A Lei 9.263/96, que regula a esterilização voluntária no Brasil, permite o procedimento em situações de risco à vida ou à saúde da mulher, desde que haja atestado de dois médicos, flexibilizando os critérios gerais de idade e número de filhos.
A Lei Federal 9.263 de 1996, que trata do planejamento familiar, é um marco legal importante para a prática médica no Brasil, especialmente para ginecologistas e obstetras. Ela regulamenta a esterilização voluntária, estabelecendo critérios como idade mínima de 21 anos ou ter pelo menos dois filhos vivos, além de um prazo de 60 dias entre a manifestação do desejo e a realização do procedimento. O objetivo é garantir o consentimento informado e evitar decisões precipitadas. Contudo, a lei prevê exceções cruciais para proteger a saúde da mulher. Em situações de risco à vida ou à saúde da mulher (ou do futuro concepto), a esterilização pode ser realizada independentemente dos critérios de idade ou número de filhos, desde que atestada por dois médicos. Esta flexibilidade é vital para casos de comorbidades graves ou condições obstétricas que contraindiquem futuras gestações. É fundamental que a equipe de saúde esteja plenamente ciente dessas disposições legais para orientar adequadamente as pacientes e garantir que seus direitos reprodutivos sejam respeitados, ao mesmo tempo em que se assegura a segurança e a ética médica. A proibição de esterilização durante o parto ou aborto (com exceções específicas) visa proteger a mulher em um momento de vulnerabilidade e garantir que a decisão seja tomada de forma consciente e não sob pressão.

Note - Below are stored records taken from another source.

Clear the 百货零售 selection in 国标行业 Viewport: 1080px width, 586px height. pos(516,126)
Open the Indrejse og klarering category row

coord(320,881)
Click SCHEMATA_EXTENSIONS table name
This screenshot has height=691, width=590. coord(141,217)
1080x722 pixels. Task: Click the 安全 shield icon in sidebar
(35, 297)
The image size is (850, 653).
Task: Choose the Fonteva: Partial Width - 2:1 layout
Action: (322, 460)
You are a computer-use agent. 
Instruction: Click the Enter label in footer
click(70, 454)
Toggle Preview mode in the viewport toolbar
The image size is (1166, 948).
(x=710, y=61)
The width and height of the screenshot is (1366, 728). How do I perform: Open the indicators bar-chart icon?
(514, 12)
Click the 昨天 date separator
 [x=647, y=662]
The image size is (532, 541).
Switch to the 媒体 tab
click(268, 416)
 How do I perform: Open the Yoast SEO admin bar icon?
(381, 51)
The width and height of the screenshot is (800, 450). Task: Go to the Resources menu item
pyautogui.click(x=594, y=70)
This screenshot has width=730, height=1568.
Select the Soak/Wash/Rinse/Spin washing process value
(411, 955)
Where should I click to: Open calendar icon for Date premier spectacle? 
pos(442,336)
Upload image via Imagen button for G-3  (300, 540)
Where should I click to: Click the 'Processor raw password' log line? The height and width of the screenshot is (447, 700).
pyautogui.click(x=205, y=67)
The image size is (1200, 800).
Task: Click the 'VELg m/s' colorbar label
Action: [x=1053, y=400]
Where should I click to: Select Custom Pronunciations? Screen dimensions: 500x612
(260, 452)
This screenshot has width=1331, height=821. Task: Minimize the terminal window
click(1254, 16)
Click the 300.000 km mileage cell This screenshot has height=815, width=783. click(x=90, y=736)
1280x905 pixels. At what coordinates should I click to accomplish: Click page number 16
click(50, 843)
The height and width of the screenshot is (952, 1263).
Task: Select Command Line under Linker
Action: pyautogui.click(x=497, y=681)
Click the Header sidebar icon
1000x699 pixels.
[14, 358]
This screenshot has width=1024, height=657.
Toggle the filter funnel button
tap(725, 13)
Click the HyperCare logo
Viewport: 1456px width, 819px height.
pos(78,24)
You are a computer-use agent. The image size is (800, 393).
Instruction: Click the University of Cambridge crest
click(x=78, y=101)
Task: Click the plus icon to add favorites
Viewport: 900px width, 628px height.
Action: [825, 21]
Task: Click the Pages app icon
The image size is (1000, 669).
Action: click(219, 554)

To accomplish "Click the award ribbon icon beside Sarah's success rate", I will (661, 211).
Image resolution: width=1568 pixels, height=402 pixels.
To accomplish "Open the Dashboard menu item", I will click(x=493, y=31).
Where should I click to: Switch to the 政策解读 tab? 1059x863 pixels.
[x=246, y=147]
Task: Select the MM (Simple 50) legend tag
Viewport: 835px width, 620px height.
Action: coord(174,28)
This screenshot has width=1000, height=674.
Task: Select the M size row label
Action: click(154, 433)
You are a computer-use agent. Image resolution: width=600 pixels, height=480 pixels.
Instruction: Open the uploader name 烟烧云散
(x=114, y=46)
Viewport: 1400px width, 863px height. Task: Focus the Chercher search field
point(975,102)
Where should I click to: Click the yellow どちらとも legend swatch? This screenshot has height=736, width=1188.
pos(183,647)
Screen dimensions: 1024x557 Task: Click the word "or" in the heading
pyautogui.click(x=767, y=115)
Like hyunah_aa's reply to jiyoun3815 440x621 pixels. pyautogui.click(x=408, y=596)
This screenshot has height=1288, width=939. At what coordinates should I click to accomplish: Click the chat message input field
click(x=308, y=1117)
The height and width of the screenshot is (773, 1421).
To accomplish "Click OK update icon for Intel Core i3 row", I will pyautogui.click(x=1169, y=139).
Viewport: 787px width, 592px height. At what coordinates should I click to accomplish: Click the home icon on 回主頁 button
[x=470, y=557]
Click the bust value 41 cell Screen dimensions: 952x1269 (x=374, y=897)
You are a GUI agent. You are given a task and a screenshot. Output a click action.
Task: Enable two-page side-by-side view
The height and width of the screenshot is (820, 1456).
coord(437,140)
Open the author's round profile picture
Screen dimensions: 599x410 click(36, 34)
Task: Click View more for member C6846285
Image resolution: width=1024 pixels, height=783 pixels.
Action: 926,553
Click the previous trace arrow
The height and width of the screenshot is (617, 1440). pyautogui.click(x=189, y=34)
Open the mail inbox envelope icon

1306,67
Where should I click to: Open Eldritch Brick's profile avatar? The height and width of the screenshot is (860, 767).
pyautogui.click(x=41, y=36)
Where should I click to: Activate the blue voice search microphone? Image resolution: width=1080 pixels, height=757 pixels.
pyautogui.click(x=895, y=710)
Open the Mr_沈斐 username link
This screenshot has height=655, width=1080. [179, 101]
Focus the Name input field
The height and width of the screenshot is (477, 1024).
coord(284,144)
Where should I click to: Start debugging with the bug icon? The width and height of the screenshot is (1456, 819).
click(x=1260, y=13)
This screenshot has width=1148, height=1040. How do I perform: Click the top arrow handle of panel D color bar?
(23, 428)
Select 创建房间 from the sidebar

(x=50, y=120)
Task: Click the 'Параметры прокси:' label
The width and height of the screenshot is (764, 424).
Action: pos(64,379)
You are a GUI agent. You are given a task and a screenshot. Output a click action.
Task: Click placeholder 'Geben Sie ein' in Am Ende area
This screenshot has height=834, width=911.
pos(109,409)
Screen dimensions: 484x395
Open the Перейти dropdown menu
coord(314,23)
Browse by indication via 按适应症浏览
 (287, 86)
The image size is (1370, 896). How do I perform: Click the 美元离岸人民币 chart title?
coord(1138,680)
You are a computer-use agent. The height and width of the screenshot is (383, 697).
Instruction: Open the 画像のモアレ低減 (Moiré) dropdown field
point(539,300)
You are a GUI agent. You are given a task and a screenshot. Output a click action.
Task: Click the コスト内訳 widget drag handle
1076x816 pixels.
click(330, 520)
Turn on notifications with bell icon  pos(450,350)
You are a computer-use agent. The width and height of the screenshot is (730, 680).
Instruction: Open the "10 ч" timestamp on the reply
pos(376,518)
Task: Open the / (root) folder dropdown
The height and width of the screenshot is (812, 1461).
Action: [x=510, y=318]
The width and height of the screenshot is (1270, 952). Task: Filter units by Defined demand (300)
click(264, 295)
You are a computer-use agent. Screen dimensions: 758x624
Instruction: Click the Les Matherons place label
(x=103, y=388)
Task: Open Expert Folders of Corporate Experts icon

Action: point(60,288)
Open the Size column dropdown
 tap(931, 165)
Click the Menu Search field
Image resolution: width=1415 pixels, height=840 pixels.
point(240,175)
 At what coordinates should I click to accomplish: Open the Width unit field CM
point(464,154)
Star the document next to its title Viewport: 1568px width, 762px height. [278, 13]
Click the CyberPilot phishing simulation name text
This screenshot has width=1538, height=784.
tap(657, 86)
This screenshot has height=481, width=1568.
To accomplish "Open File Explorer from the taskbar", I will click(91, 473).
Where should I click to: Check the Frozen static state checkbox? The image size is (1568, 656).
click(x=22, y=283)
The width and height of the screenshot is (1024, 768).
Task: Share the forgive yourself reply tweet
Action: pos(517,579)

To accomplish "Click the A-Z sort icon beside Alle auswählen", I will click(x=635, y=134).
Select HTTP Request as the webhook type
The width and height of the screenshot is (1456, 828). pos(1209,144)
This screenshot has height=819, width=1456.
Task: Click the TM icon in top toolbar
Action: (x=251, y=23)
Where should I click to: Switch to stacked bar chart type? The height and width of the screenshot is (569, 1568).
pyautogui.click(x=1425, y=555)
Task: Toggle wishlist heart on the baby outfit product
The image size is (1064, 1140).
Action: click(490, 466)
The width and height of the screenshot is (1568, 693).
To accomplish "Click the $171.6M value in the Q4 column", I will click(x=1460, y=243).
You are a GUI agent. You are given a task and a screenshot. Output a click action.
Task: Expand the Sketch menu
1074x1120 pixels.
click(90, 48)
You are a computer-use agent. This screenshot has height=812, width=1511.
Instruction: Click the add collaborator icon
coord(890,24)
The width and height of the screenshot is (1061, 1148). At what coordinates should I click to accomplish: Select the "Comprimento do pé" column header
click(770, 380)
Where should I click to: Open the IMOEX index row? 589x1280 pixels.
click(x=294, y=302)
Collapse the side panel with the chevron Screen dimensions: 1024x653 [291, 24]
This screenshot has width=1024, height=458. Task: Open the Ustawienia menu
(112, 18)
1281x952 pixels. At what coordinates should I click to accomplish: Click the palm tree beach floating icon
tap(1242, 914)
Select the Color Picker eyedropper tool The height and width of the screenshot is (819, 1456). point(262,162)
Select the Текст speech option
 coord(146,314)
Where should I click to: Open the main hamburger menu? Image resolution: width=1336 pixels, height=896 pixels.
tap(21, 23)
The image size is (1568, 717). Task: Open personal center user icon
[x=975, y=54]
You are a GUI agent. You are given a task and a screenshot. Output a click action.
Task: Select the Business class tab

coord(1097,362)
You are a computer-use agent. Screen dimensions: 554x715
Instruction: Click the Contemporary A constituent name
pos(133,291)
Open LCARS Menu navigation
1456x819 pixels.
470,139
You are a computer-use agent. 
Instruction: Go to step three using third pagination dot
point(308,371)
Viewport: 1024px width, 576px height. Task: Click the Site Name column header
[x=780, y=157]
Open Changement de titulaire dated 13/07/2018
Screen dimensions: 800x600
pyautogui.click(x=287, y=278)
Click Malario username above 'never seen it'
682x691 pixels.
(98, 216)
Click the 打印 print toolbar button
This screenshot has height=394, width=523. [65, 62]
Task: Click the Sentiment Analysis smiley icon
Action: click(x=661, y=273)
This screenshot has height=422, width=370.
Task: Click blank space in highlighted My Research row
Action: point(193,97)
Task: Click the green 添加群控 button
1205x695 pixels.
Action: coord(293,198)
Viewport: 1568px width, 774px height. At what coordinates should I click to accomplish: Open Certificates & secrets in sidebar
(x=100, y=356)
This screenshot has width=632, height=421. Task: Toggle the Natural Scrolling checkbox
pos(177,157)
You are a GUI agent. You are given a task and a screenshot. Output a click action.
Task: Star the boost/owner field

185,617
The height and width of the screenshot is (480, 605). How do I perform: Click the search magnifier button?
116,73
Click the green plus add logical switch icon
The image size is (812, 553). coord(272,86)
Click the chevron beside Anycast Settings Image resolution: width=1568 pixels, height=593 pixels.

A Lei 9.263/96 estabelece que a esterilização voluntária é permitida para homens e mulheres maiores de 21 anos ou com pelo menos dois filhos vivos, e que tenham manifestado o desejo com um prazo mínimo de 60 dias entre a manifestação e o ato cirúrgico.
A lei permite a esterilização independentemente da idade ou número de filhos em casos de risco à vida ou à saúde da mulher ou do futuro concepto, atestados em relatório escrito e assinado por dois médicos.
A Lei 9.263/96 proíbe a esterilização cirúrgica durante os períodos de parto ou aborto, exceto nos casos de comprovada necessidade, por cesarianas sucessivas anteriores ou quando houver risco à vida da mulher ou do bebê, atestado por dois médicos.